Van den hove was awarded the 2023 IEEE Robert N. Noyce Medal.

==IMEC & iMinds==

In 2016, Van den hove led the merger between IMEC and digital research center iMinds, combining IMEC's chip-technology based background and iMinds' artificial intelligence and security knowledge. By integrating iMinds into IMEC, the research center could focus on developing disruptive technologies and solutions for the health, smart cities and mobility, logistics and manufacturing, energy, education and infotainment sectors. More specifically, Van den hove claimed that by combining iMinds' expertise in software, A.I. and ACT with the miniaturisation power of chip technology, IMEC could serve more industrial markets.

After the merger, Van den hove reorganised and expanded IMEC's activity into domains where researchers typically do not have processor expertise, such as cancer research, neuroscience, precision medicine research, genome sequencing, healthcare, agriculture, education, logistics and manufacturing smart cities. Under Van den hove's tenure, IMEC has also started working on quantum computing and artificial intelligence.

IMEC currently performs research on different application fields of nanoelectronics, software and ICT, applications related to the Internet of Things (IOT), and cleaner energy. More specifically, this includes wearable health monitoring (e.g. EEG electrodes, ingestible sensors), life sciences (smart implantable devices, neural probes, lab-on-chip, organ-on-chip), wireless communication (e.g. 5G and wireless IoT communication), image sensors, and vision systems (e.g. CMOS and photonics-based image sensors), large-area flexible electronics (e.g. smart textiles), solar cells, and GaN power electronics.

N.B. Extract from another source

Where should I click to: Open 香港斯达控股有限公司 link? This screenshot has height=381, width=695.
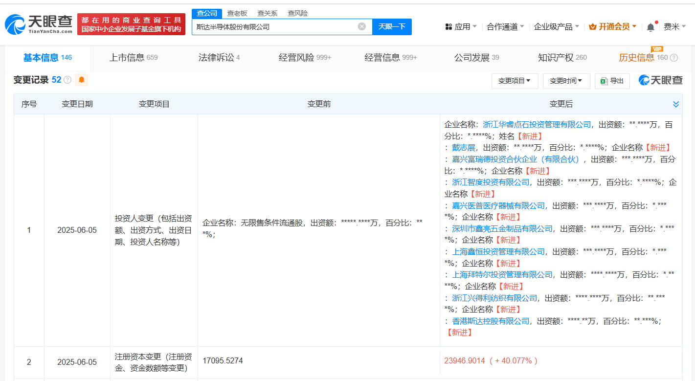click(491, 321)
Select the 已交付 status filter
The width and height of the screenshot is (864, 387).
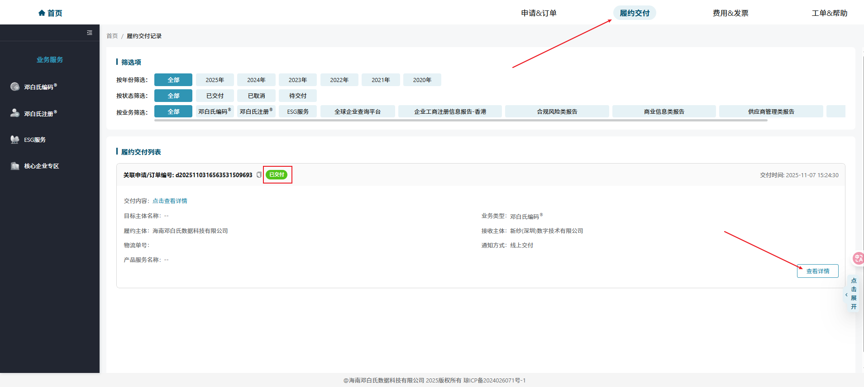215,96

==Partnerships and ventures==

Van den hove has initiated several research partnerships with IMEC. As of 2019, IMEC has attracted 65 million euro in funding from The Netherlands to create a research venture to develop technologies focused on making farming and food manufacturing sustainable. In 2018, Van den hove also declared he was working on the creation of a quantum computing, artificial intelligence, and supercomputing hub.

At the end of May 2015, IMEC and Johns Hopkins University announced the launch of a joint venture, miDiagnostics, which aimed at developing medical chips and diagnostic devices that will assist doctors and patients in getting quick diagnoses. In 2019, IMEC announced it had developed a chip that can determine if someone has cancer with one blood test. IMEC reported that the technology was both much faster than traditional blood tests and more accurate. A few months later NASA awarded funding to test a technology for monitoring astronauts’ health status under zero gravity conditions, in order to advance space health diagnostics.

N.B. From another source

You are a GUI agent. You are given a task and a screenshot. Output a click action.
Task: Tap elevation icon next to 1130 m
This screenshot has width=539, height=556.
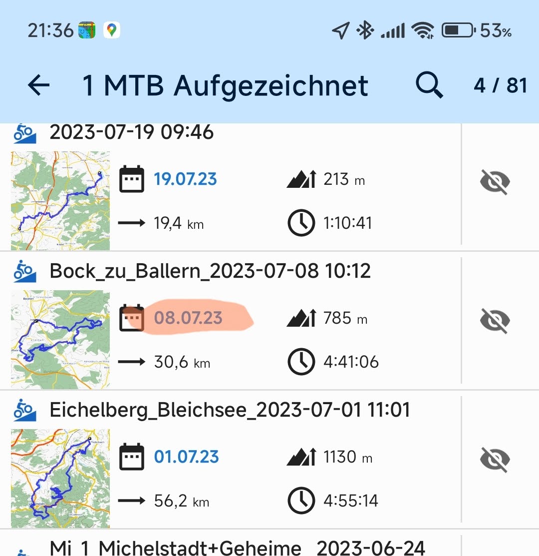pos(301,457)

He is interested in combining biomedical sciences with artificial intelligence and nanotechnology to advance neuroscience and a general understanding of neurodegenerative diseases. In 2017, IMEC designed and fabricated the world's first miniature neural probe for simultaneous recording of multiple brain regions at neuronal resolution. The results were published in Nature. In 2019, The New York Times reported IMEC's Neuropixels technology is widely recognised as the most advanced method of gathering data from brain cells. In December 2018, IMEC announced the creation of a research venture together with KU Leuven, UZ Leuven and VIB, which was called Mission Lucidity. The aim of the venture is to decode dementia. IMEC is creating human-specific living brain models, so called 'brains-on-chips’, to automate and miniaturize human stem cell manipulations, and engineer programmable, instrumented 3D brain models with single-cell precision. The project was supported by a Collaborative Science Award of one million dollars by the Chan Zuckerberg Initiative.

In 2018 he raised $137 million for the creation of imec.xpand, a venture capital fund that invests in innovative semiconductor and nanotechnology research spinouts and startups.